I apologize this isn't a higher rez image...but on Jimmy Kimmel, he held up a print that was maybe 50 inches wide, then the tv camera zoomed in on it. Quite high rez, sharp to the corners...and likely not a stitched panorama (I might be wrong on that, though). So I was curious if any of you might know what was used.

I tried to web search, but I'm not going to go through 20 pages of unrelated star glam minutia.

If it actually is a stitched panorama, then it matters far less to me what was used.

If it really is a one shot capture, with many of us finding difficulty achieving sharpness at the corners of very wide angle lenses...it would be interesting to know what it is. I suppose it could even be something really exotic...some $100k wide angle cine lens or something. Maybe that's even likely...they used a 4K or even an 8K (?) cinema camera, shot full motion video at that resolution, then decided of all the thousands of frames, which one was best?

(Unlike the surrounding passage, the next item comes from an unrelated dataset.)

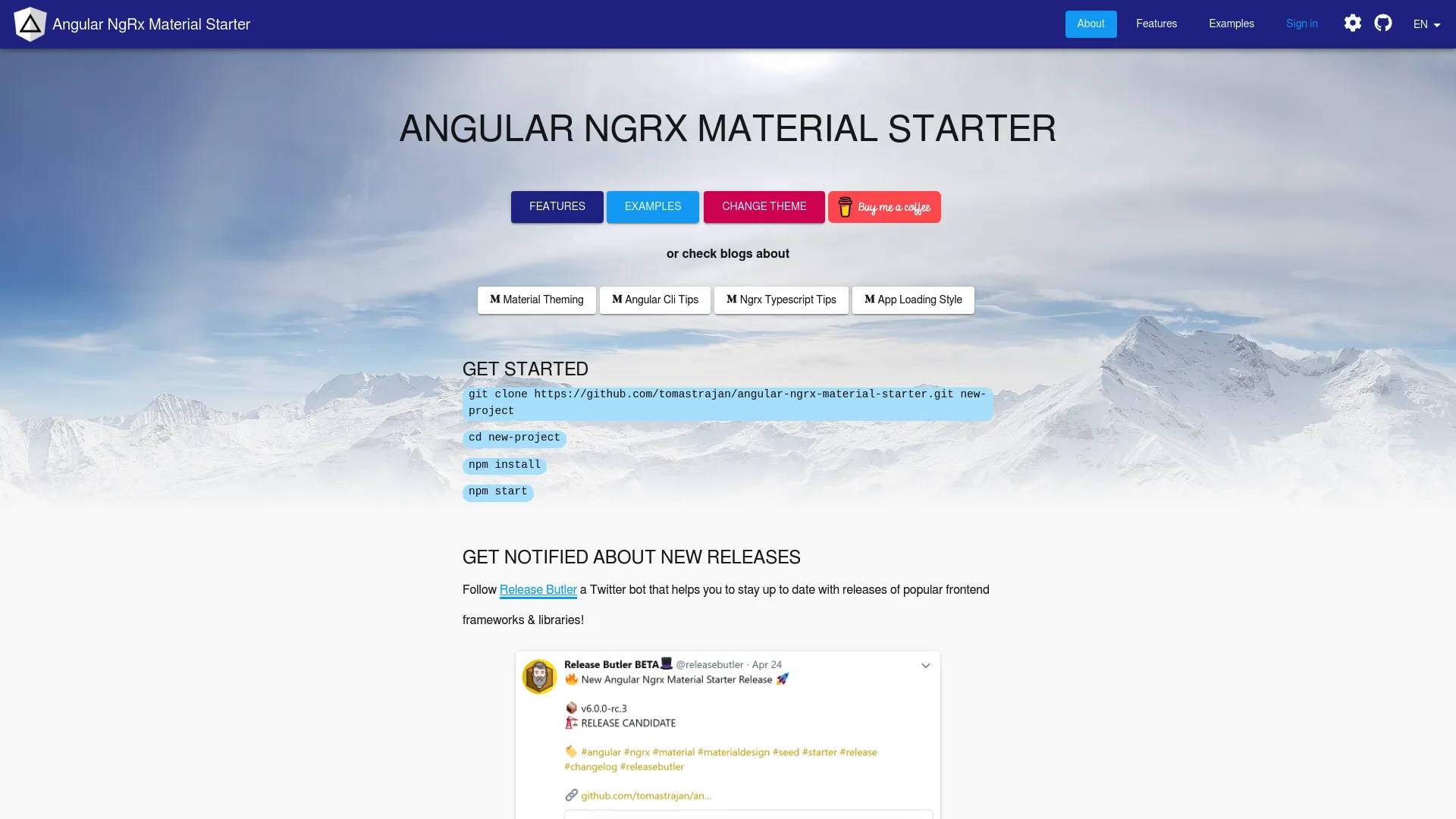Click the settings gear icon
The image size is (1456, 819).
(1353, 23)
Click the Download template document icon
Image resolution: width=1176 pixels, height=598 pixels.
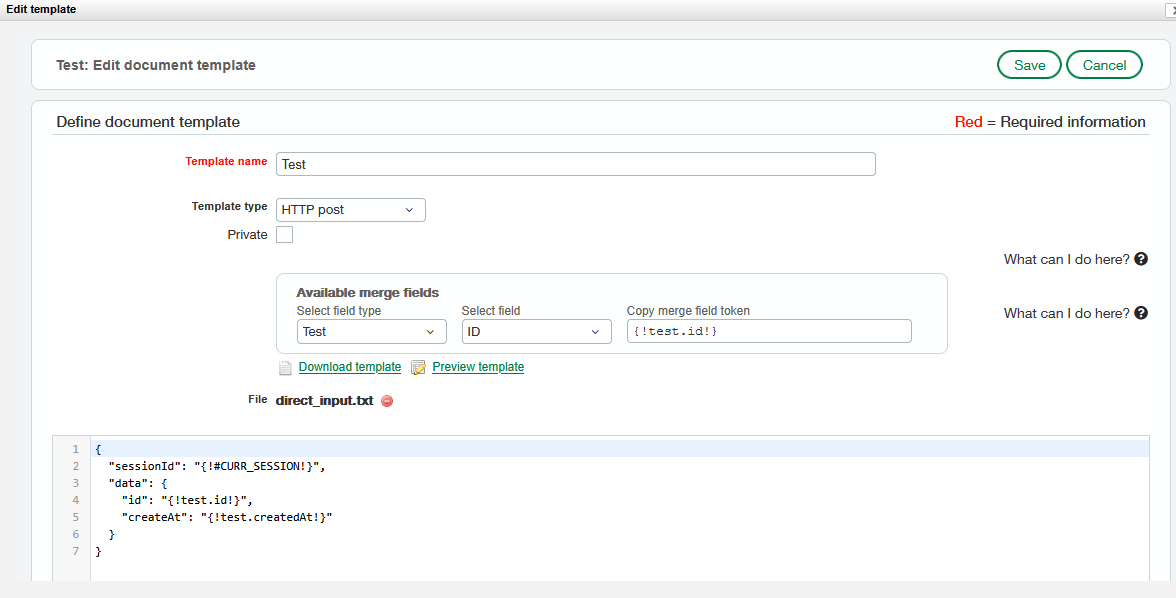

Or perhaps it is a stitched panorama done simultaneously with multiple camera bodies, arrayed, then somehow tweaked in post to remove the perspective-difference anomalies? (Seems unlikely, but the mind boggles).


----------



## wickidwombat (Feb 15, 2013)

i doubt its a stitched panorama otherwise the people on the edge would not have been cut out
it doesnt look THAT wide probably only 24mm end of a zoom on full frame
if they had wider available they would not have cropped out the people on both edges of the frame
looks like the flash ran out of juice after a couple of rows too


----------



## agierke (Feb 15, 2013)

looks cropped to me. not particularly remarkable in any way.


----------



## CarlTN (Feb 16, 2013)

Like I said, the full resolution image is pretty remarkable, very sharp...a lot sharper than any 24mm lens I've seen. You can't really tell from this low rez image. As for anyone on the sides being cropped off, it's possible this down-sized version doesn't even show the whole final image.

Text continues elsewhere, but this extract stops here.